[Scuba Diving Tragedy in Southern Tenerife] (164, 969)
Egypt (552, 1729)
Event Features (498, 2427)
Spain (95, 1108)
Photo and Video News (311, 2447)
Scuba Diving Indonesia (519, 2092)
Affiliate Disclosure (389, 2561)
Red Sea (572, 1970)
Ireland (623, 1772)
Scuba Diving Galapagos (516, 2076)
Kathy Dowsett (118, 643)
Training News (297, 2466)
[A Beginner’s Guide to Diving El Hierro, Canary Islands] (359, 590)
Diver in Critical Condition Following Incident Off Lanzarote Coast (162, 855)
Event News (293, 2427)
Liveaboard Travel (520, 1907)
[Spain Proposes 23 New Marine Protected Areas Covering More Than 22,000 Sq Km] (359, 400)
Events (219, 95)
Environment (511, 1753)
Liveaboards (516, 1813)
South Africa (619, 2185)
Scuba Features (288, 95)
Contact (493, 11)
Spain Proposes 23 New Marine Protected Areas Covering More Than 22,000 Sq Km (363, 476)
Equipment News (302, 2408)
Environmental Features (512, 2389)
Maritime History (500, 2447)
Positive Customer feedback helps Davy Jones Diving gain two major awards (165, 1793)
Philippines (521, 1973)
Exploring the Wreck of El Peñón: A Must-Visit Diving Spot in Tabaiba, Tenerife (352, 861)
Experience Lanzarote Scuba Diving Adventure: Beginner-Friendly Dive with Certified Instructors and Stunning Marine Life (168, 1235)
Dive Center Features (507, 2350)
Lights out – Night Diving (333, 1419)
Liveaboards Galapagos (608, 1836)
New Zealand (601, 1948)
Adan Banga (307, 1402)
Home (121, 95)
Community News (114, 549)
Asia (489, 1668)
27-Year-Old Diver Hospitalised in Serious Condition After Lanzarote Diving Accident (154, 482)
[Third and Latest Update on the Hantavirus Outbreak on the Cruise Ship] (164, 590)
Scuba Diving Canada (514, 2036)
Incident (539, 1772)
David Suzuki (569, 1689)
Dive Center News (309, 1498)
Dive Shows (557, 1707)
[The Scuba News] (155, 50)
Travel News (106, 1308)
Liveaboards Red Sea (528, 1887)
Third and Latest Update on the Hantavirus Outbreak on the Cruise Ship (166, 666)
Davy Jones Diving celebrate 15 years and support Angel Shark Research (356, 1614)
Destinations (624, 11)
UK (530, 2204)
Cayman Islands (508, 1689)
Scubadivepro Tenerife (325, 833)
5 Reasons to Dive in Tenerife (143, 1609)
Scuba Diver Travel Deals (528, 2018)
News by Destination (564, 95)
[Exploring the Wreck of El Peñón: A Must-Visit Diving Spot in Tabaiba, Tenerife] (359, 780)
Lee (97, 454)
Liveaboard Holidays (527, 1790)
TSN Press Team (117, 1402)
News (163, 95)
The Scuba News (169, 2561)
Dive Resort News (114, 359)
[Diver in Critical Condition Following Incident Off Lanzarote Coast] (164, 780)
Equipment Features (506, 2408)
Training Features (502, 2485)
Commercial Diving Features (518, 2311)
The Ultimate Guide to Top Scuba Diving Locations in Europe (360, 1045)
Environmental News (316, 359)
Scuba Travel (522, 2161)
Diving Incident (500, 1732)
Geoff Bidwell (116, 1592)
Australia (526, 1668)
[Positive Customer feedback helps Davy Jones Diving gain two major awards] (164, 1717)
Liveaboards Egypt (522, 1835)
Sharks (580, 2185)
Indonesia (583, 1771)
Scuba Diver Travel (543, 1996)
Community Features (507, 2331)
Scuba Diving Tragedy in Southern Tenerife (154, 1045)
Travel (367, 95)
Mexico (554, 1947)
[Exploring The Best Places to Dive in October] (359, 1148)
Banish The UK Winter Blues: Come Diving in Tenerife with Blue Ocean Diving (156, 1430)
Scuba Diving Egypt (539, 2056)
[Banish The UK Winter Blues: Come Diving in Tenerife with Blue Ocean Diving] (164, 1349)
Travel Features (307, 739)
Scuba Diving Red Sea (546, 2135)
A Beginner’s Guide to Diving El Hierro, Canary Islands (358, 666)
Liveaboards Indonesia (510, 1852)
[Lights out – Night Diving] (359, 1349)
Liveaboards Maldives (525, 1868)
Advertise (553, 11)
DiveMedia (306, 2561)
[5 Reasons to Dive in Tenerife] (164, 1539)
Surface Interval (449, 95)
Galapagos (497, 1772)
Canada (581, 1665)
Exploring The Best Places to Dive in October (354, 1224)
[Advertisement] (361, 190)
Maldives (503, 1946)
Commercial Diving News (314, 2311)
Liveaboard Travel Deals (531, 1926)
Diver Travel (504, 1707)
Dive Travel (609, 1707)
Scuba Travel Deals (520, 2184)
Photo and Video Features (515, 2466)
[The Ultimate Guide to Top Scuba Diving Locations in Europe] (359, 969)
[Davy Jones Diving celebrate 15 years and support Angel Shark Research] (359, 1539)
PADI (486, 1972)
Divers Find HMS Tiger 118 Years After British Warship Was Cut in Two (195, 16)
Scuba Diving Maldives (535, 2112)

* * * * * * *

Assignment: Nothing should be dropped: transcribe all the material exactly.

Response to the task:
[Scuba Diving Tragedy in Southern Tenerife] (164, 969)
Egypt (552, 1729)
Event Features (498, 2427)
Spain (95, 1108)
Photo and Video News (311, 2447)
Scuba Diving Indonesia (519, 2092)
Affiliate Disclosure (389, 2561)
Red Sea (572, 1970)
Ireland (623, 1772)
Scuba Diving Galapagos (516, 2076)
Kathy Dowsett (118, 643)
Training News (297, 2466)
[A Beginner’s Guide to Diving El Hierro, Canary Islands] (359, 590)
Diver in Critical Condition Following Incident Off Lanzarote Coast (162, 855)
Event News (293, 2427)
Liveaboard Travel (520, 1907)
[Spain Proposes 23 New Marine Protected Areas Covering More Than 22,000 Sq Km] (359, 400)
Events (219, 95)
Environment (511, 1753)
Liveaboards (516, 1813)
South Africa (619, 2185)
Scuba Features (288, 95)
Contact (493, 11)
Spain Proposes 23 New Marine Protected Areas Covering More Than 22,000 Sq Km (363, 476)
Equipment News (302, 2408)
Environmental Features (512, 2389)
Maritime History (500, 2447)
Positive Customer feedback helps Davy Jones Diving gain two major awards (165, 1793)
Philippines (521, 1973)
Exploring the Wreck of El Peñón: A Must-Visit Diving Spot in Tabaiba, Tenerife (352, 861)
Experience Lanzarote Scuba Diving Adventure: Beginner-Friendly Dive with Certified Instructors and Stunning Marine Life (168, 1235)
Dive Center Features (507, 2350)
Lights out – Night Diving (333, 1419)
Liveaboards Galapagos (608, 1836)
New Zealand (601, 1948)
Adan Banga (307, 1402)
Home (121, 95)
Community News (114, 549)
Asia (489, 1668)
27-Year-Old Diver Hospitalised in Serious Condition After Lanzarote Diving Accident (154, 482)
[Third and Latest Update on the Hantavirus Outbreak on the Cruise Ship] (164, 590)
Scuba Diving Canada (514, 2036)
Incident (539, 1772)
David Suzuki (569, 1689)
Dive Center News (309, 1498)
Dive Shows (557, 1707)
[The Scuba News] (155, 50)
Travel News (106, 1308)
Liveaboards Red Sea (528, 1887)
Third and Latest Update on the Hantavirus Outbreak on the Cruise Ship (166, 666)
Davy Jones Diving celebrate 15 years and support Angel Shark Research (356, 1614)
Destinations (624, 11)
UK (530, 2204)
Cayman Islands (508, 1689)
Scubadivepro Tenerife (325, 833)
5 Reasons to Dive in Tenerife (143, 1609)
Scuba Diver Travel Deals (528, 2018)
News by Destination (564, 95)
[Exploring the Wreck of El Peñón: A Must-Visit Diving Spot in Tabaiba, Tenerife] (359, 780)
Lee (97, 454)
Liveaboard Holidays (527, 1790)
TSN Press Team (117, 1402)
News (163, 95)
The Scuba News (169, 2561)
Dive Resort News (114, 359)
[Diver in Critical Condition Following Incident Off Lanzarote Coast] (164, 780)
Equipment Features (506, 2408)
Training Features (502, 2485)
Commercial Diving Features (518, 2311)
The Ultimate Guide to Top Scuba Diving Locations in Europe (360, 1045)
Environmental News (316, 359)
Scuba Travel (522, 2161)
Diving Incident (500, 1732)
Geoff Bidwell (116, 1592)
Australia (526, 1668)
[Positive Customer feedback helps Davy Jones Diving gain two major awards] (164, 1717)
Liveaboards Egypt (522, 1835)
Sharks (580, 2185)
Indonesia (583, 1771)
Scuba Diver Travel (543, 1996)
Community Features (507, 2331)
Scuba Diving Tragedy in Southern Tenerife (154, 1045)
Travel (367, 95)
Mexico (554, 1947)
[Exploring The Best Places to Dive in October] (359, 1148)
Banish The UK Winter Blues: Come Diving in Tenerife with Blue Ocean Diving (156, 1430)
Scuba Diving Egypt (539, 2056)
[Banish The UK Winter Blues: Come Diving in Tenerife with Blue Ocean Diving] (164, 1349)
Travel Features (307, 739)
Scuba Diving Red Sea (546, 2135)
A Beginner’s Guide to Diving El Hierro, Canary Islands (358, 666)
Liveaboards Indonesia (510, 1852)
[Lights out – Night Diving] (359, 1349)
Liveaboards Maldives (525, 1868)
Advertise (553, 11)
DiveMedia (306, 2561)
[5 Reasons to Dive in Tenerife] (164, 1539)
Surface Interval (449, 95)
Galapagos (497, 1772)
Canada (581, 1665)
Exploring The Best Places to Dive in October (354, 1224)
[Advertisement] (361, 190)
Maldives (503, 1946)
Commercial Diving News (314, 2311)
Liveaboard Travel Deals (531, 1926)
Diver Travel (504, 1707)
Dive Travel (609, 1707)
Scuba Travel Deals (520, 2184)
Photo and Video Features (515, 2466)
[The Ultimate Guide to Top Scuba Diving Locations in Europe] (359, 969)
[Davy Jones Diving celebrate 15 years and support Angel Shark Research] (359, 1539)
PADI (486, 1972)
Divers Find HMS Tiger 118 Years After British Warship Was Cut in Two (195, 16)
Scuba Diving Maldives (535, 2112)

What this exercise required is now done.